Qui se cache derrière la manifestation des Maliens en Côte d’Ivoire contre le retrait de la CEDEAO ?
Le 11 janvier dernier, un groupe de ressortissants maliens résidant en Côte d’Ivoire a organisé une manifestation devant l’ambassade du Mali à Abidjan. Cette initiative visait à exprimer leur mécontentement face à la décision des autorités maliennes de se retirer de la Communauté économique des États de l’Afrique de l’Ouest (CEDEAO). Un événement qui s’inscrit dans un contexte géopolitique délicat, où les manœuvres des puissances internationales et les enjeux stratégiques en Afrique de l’Ouest sont au cœur des préoccupations.
La mobilisation des Maliens en Côte d’Ivoire est loin d’être anodine. Elle intervient dans un climat tendu, marqué par des choix politiques audacieux de la part de Bamako, qui, en pleine crise sécuritaire, a décidé de prendre ses distances avec la CEDEAO. L’organisation, historiquement perçue comme un pilier de la coopération régionale, se trouve donc fragilisée par ce retrait inattendu, qui pourrait bien avoir des répercussions sur l’ensemble du Sahel. Cependant, cette manifestation ne semble pas être uniquement l’expression d’un mécontentement interne au Mali ; elle soulève également des interrogations sur les influences extérieures qui pourraient en être la source.
L’ombre de la France
Si certains observateurs s’accordent à dire que la colère exprimée par les Maliens en Côte d’Ivoire résulte d’une méfiance croissante envers la CEDEAO et ses décisions, d’autres n’excluent pas l’idée d’une main invisible derrière ce rassemblement. En effet, la France, à travers ses interventions militaires et son rôle historique dans la région, demeure un acteur central dans les dynamiques de pouvoir de l’Afrique de l’Ouest. C’est dans ce cadre qu’une analyse critique de Souleymane Amzat, expert en sécurité, mérite toute l’attention. Selon lui, la présence militaire de la France, loin de stabiliser la région, aurait en réalité exacerbé l’insécurité. Une situation qui ne se limite pas aux frontières maliennes, mais qui touche désormais des pays comme le Burkina Faso, le Niger, le Bénin, et même la Côte d’Ivoire.

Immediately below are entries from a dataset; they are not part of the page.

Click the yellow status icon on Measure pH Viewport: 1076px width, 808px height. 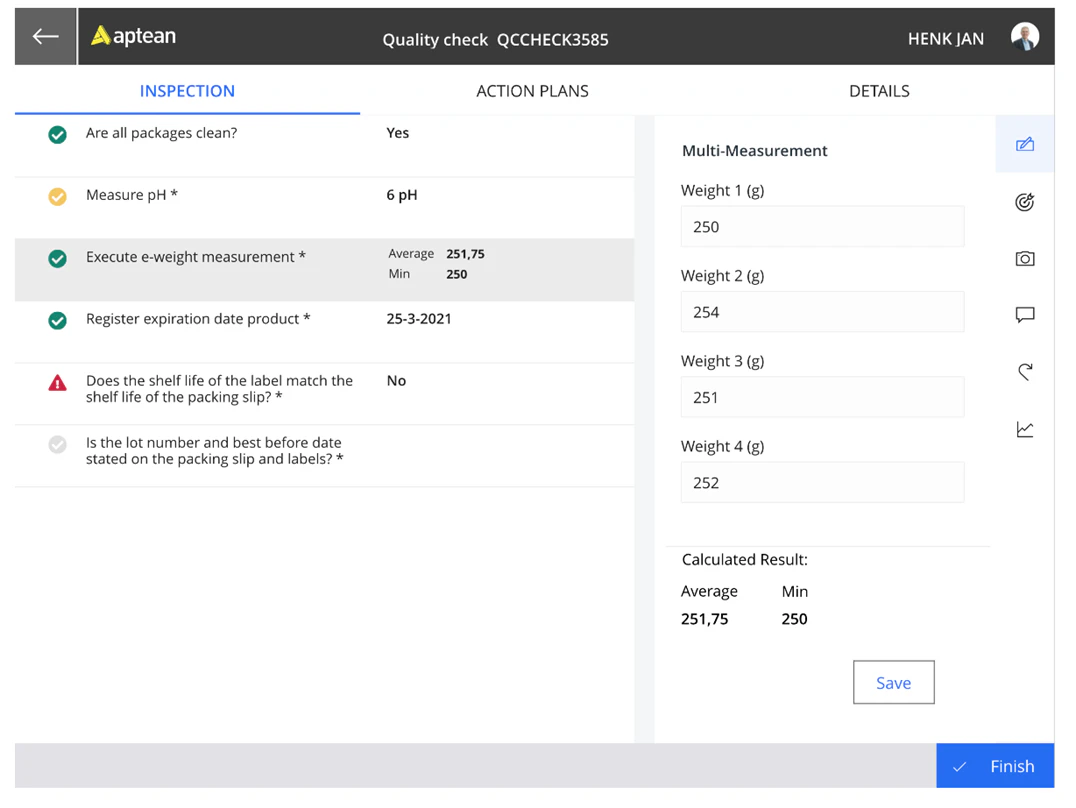57,196

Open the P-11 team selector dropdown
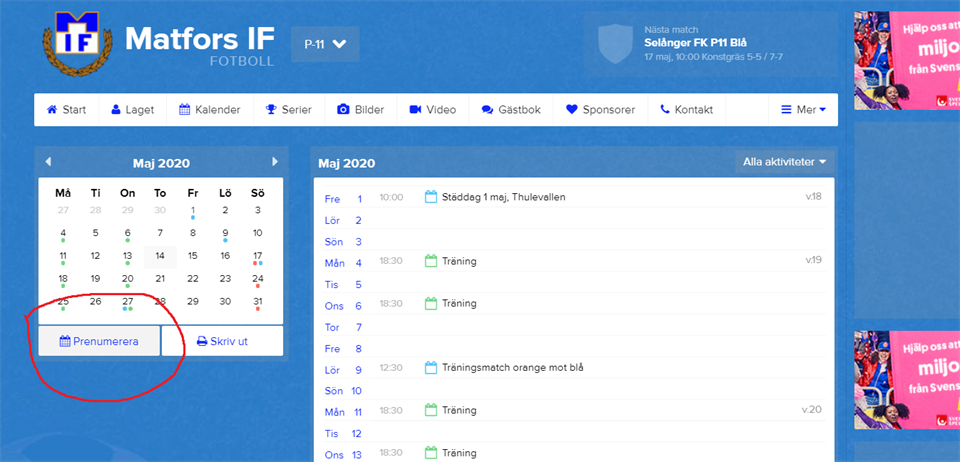tap(325, 44)
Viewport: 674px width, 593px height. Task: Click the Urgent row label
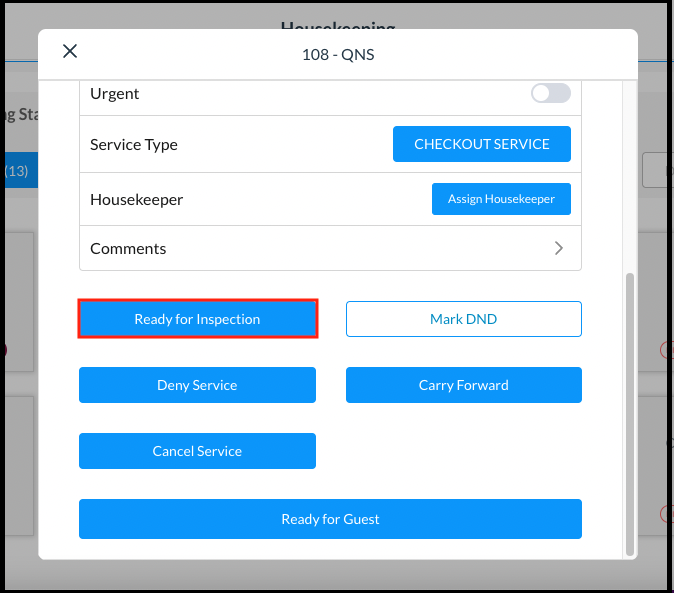click(x=115, y=93)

Dans ses récentes déclarations, Amzat met en lumière l’échec des interventions françaises à enrayer la montée des violences au Sahel. Il va plus loin en affirmant que certaines stratégies françaises pourraient, de manière indirecte, avoir facilité la prolifération de groupes armés. Selon lui, les soutiens matériels et logistiques, parfois discrets, apportés par des puissances extérieures à ces groupes, ont largement contribué à la déstabilisation de la région.

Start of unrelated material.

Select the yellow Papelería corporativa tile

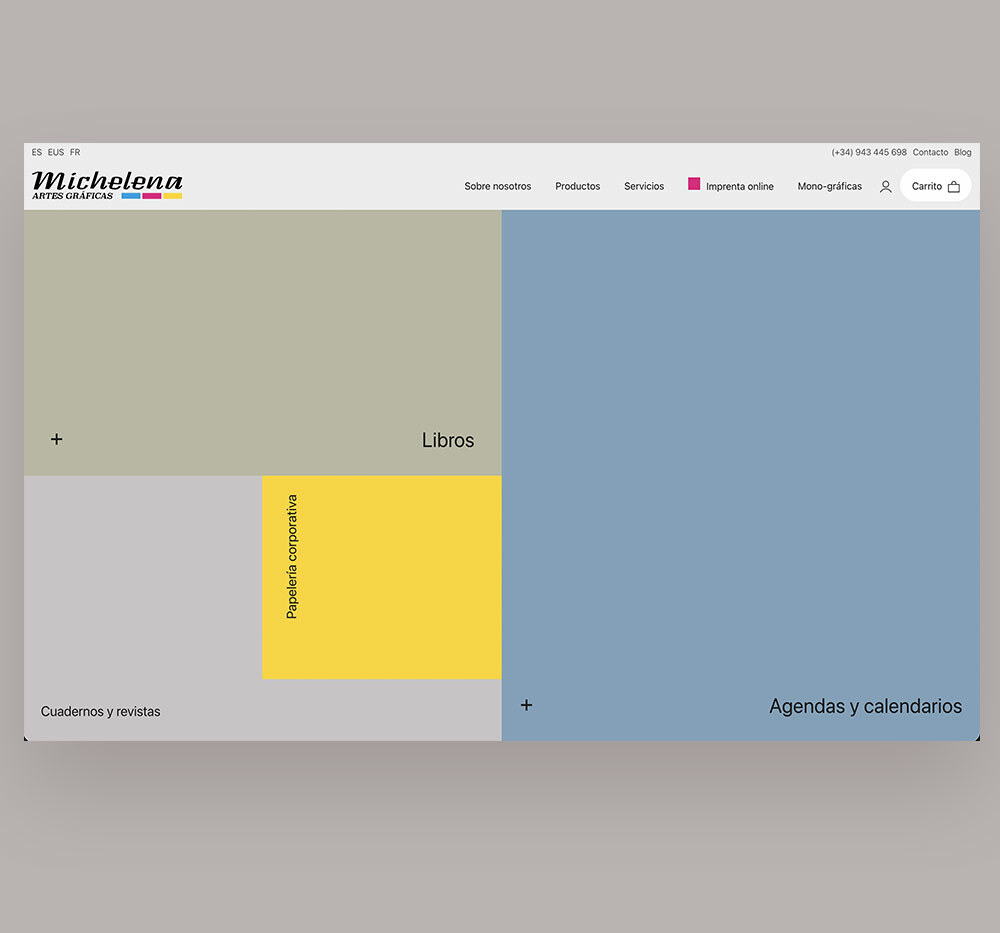pos(382,577)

Des allégations de déstabilisation
Des accusations particulièrement graves ont émergé ces derniers mois concernant l’implication présumée de la France dans des activités douteuses au Sahel. En décembre 2024, le président nigérien Abdourahamane Tiani a publiquement affirmé que des groupes armés opérant dans sa région bénéficiaient d’un soutien matériel et financier provenant de la France. En octobre 2024, des révélations ont mis en lumière une opération suspecte menée par des agents français, dont le but serait d’alimenter et de soutenir des groupes terroristes en Afrique de l’Ouest, en utilisant des ONG fictives comme couverture. Cette affaire a attiré l’attention de la communauté internationale sur les pratiques potentiellement déstabilisatrices de la France dans cette partie du continent.
Par ailleurs, le président du Burkina Faso, Ibrahim Traoré, a évoqué l’existence de bases françaises en Côte d’Ivoire, qu’il a qualifiées de plateformes logistiques utilisées pour orchestrer des actions visant à déstabiliser son pays. Ces déclarations alimentent la méfiance croissante à l’égard des interventions étrangères en Afrique, et nourrissent les appels en faveur d’une gestion plus autonome des crises sécuritaires par les pays africains eux-mêmes.
Un enjeu régional
Ces événements montrent qu’il existe un véritable fossé entre les aspirations des populations locales et les stratégies des puissances extérieures, en particulier la France, qui, malgré ses engagements en matière de lutte contre le terrorisme et de maintien de la paix, semble désormais vue par une partie de l’Afrique comme un acteur ambigu, dont les actions auraient parfois des effets déstabilisateurs.
Le retrait du Mali de la CEDEAO, ainsi que les manifestations qui s’en sont suivies, sont autant de signes d’une fracture grandissante au sein de la communauté ouest-africaine, où les relations entre les États membres et les puissances extérieures sont de plus en plus marquées par la méfiance et la remise en question des anciennes alliances. La question de savoir si cette mobilisation des Maliens en Côte d’Ivoire est véritablement le reflet d’un mouvement populaire ou le résultat d’influences extérieures reste ouverte, mais elle illustre à coup sûr les tensions géopolitiques en jeu.
Dans ce contexte complexe, l’avenir de la CEDEAO semble suspendu à la capacité des pays de la région à naviguer entre leurs impératifs de souveraineté, les intérêts stratégiques des puissances extérieures et les attentes de leurs populations. Le Sahel, déjà fragile sur le plan sécuritaire, pourrait bien se retrouver au centre d’un nouvel échiquier géopolitique où chaque acteur, local ou international, devra faire preuve de tact et de pragmatisme pour éviter un chaos encore plus profond.